Francois Rabbath

My early forays in record collecting were strictly economically determined. With little pocket money, I sought my treasures in out-of-the-way places and bought them cheap. Happily, this led to some life-enhancing discoveries: The Who Sing My Generation and Sell Out, right there at the corner drugstore. The Man Who Sold the World, a remaindered Mercury copy alongside full-price RCA reissues at the local head shop. A Beard of Stars, complete with “Ride a White Swan” 7”, from an overstock sale at the college bookstore, and a promo copy of Marquee Moon among the rejects outside the college radio station. With the possible exception of the Tyrannosaurus Rex, all were under a dollar; the Television album, otherwise impossible to find where I lived, was free—and, as the ad says, “priceless.”
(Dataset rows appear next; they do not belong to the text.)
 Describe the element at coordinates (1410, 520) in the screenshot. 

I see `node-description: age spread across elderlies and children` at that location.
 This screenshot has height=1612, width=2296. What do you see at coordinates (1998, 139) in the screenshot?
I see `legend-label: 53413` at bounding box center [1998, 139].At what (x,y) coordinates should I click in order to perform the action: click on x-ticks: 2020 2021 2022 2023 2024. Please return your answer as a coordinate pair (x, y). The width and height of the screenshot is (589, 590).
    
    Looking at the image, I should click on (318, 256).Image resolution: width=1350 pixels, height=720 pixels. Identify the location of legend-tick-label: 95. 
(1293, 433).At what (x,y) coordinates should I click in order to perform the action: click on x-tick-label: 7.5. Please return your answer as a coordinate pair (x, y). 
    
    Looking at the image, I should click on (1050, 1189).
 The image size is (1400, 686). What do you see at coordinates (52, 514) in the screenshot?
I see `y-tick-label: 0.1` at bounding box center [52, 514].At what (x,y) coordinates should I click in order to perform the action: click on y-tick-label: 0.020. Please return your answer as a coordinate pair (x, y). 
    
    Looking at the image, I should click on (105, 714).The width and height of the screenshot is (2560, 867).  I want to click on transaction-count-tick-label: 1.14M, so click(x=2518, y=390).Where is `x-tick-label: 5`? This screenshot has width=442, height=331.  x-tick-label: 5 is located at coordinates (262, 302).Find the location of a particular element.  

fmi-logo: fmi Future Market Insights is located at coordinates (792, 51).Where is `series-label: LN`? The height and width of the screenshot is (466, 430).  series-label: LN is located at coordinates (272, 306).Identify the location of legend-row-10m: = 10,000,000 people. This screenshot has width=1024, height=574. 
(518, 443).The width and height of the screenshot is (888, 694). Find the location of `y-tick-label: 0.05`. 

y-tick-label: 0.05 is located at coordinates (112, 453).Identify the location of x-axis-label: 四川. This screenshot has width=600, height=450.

But even closer than these to the core of my musical being is a flukier, more improbable find. One day my mother brought Bass Ball by François Rabbath home from Woolworth’s for my brother, who played string bass. Information about the record stopped with Dom Cerruli’s provocative liner notes, which place Rabbath among a nouvelle vague of French jazz. Rabbath and his drummer, Armand Molinetti, serve up twelve elegantly arranged, sonically adventurous tracks. Some are live; others feature bass overdubs—up to three, but generally no more than one. Maybe it’s that Bass Ball is on Philips, but to me it’s oddly reminiscent of Vincebus Eruptum. Rabbath is far subtler than Blue Cheer, true, but his multi-tracked basses are sludgily akin to Leigh Stephens’ guitars. In Rabbath’s hands the bass is a protean creature of moods: a gentle flamenco guitar on “Ode d’Espagne,” a cell of screaming lunatics on “Basses en Fugue.” Heavy metal starts here.

Needless to say, we wore Bass Ball out. Themes from the record soundtracked my dreams. My brother learned to approximate the songs on string bass; he was particularly effective peeling off keening arco harmonics and coughing up abrasive gutturals on “Walpurgis.” Eventually picking up bass guitar, he evoked Rabbath immediately, effortlessly, unconsciously.

When Spalax’s 2003 New Sound of Jazz turned up among Forced Exposure’s current releases, it was like running into an old friend. The disk compiles stereo versions of Rabbath’s 1964 debut and its follow up. (The CD lacks the impact of my mono vinyl, so crank it!) The songs from Bass Ball anticipate absolutely everything: Cale’s viola (“Prelude a l’Archet”), the Yardbirds’ stop-time concussion volleys (“Hesitations”), Hendrix’s technical feats of strength (“Impalas”), John Theodore and Neil Hagerty’s workouts in The Royal Trux (“Western a la Breugel”). It’s still unclear where Bass Ball belongs in the jazz canon. It’s new, all right, but it’s not free. The word “skronk,” however, aptly describes its more extreme tonalities. I’m happy to report that the tracks from Rabbath’s second album don’t disappoint. Cut from the same cloth as Bass Ball (though lighter on electronic enhancement), the seven titles are longer and, consequently, even further out.

Given its rainbow-tinted, strobe-lit cover and gag-inducing title, I was never entirely satisfied that Bass Ball wasn’t cornball stuff. It’s good to hear that Rabbath is a respected, if obscure presence in French jazz history. Of course he used drugs, as the supremely eerie “Bitume” always suggested. Spalax’s somewhat amateurish packaging does include pictures of the man himself. Not quite the mad hipster of my imagination but no square either: A balding, monkish guy closing his eyes and setting his bow for the heart of the sun.

For my money, New Sound of Jazz is our era’s King of the Delta Blues Singers. (Re)introducing a troubled young virtuoso whose shadow falls quietly across the music of the last forty years, illuminating his story while leaving intact just enough mystery, this reissue is like a portal to a world of howling ghosts. I don’t even care if it popularizes a treasured childhood secret. I doubt Rabbath’s will ever become a household name. But in a time when a young person can pick up Funhouse, Marquee Moon, and White Light/White Heat from a single aisle at Circuit City, it’s nice to know there are still further frontiers—new sounds in jazz, if you will. Buy this disk and be haunted.